Un viaje que cambió mi vida
En julio de 2005 conocí al presidente Néstor Kirchner y a su mujer, Cristina Fernández, entonces senadora y luego también presidenta de Argentina. En aquel entonces yo no podía prever que, siete años más tarde, estaría trabajando, durante un tiempo, en ese país como asesor en la Comisión de Derechos Humanos del Congreso y, después, formando parte del Gobierno con el rango de subsecretario de Derechos Humanos y presidiendo el Consejo de Administración del CIPDH, un organismo de promoción de los derechos humanos con el auspicio de la Unesco.

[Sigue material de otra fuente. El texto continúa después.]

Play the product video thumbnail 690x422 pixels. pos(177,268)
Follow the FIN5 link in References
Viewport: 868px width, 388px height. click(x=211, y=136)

Invitado por el Gobierno de Argentina y con la mediación de un buen amigo, el cónsul general en Nueva York, Héctor Timerman, luego embajador en Washington y después canciller, viajé a Buenos Aires acompañado de mi mujer con el fin de participar en un gran encuentro sobre justicia, impunidad y defensa de las víctimas en el Teatro Cervantes de la capital argentina, en unión de la senadora Fernández de Kirchner y de la presidenta de las Abuelas de Plaza de Mayo, mi admirada y querida Estela de Carlotto.
Recuerdo que en la entrevista en el palacio de la presidencia, la Casa Rosada, que tan solo recordaba por el caso Yomagate, fui recibido por Néstor Kirchner, a quien admiraba por su firme decisión de acabar con la impunidad siguiendo la lucha que las víctimas, como Chicha Mariani, Hebe de Bonafini, la familia Labrador (con Esperanza Labrador) y Sacha Artés —al frente desde España—, y los valerosos luchadores por los derechos humanos como el periodista y escritor Horacio Verbitsky, Adolfo Pérez Esquivel —premio Nobel de la Paz— y otros muchos venían librando.
Apenas dos años antes de nuestro encuentro, y tras acceder a la presidencia en mayo de 2003, el presidente Kirchner tomó la decisión de que el tiempo de adormecimiento y consentimiento con los responsables de la dictadura había terminado. La orden de eliminar de la Sala de Presidentes de la Casa Rosada los retratos de los componentes de las Juntas Militares fue paradigmática. Después vendrían la derogación y la nulidad, y su ratificación judicial por la Corte Suprema, de las leyes de Obediencia Debida y Punto Final. Acababa así un tiempo de oscuridad y comenzaba el de la justicia contra la barbarie. Los esfuerzos que hasta ese momento habíamos realizado desde España y que habían tenido su último escenario en el juicio solemne en la Audiencia Nacional, unos meses antes, contra el capitán Adolfo Scilingo, condenado a cientos de años de prisión por torturas y desaparición forzada de personas, como crímenes de lesa humanidad, habían dado sus frutos y yo me sentía orgulloso de los nueve años de lucha en primera línea por la dignidad y la justicia para las víctimas.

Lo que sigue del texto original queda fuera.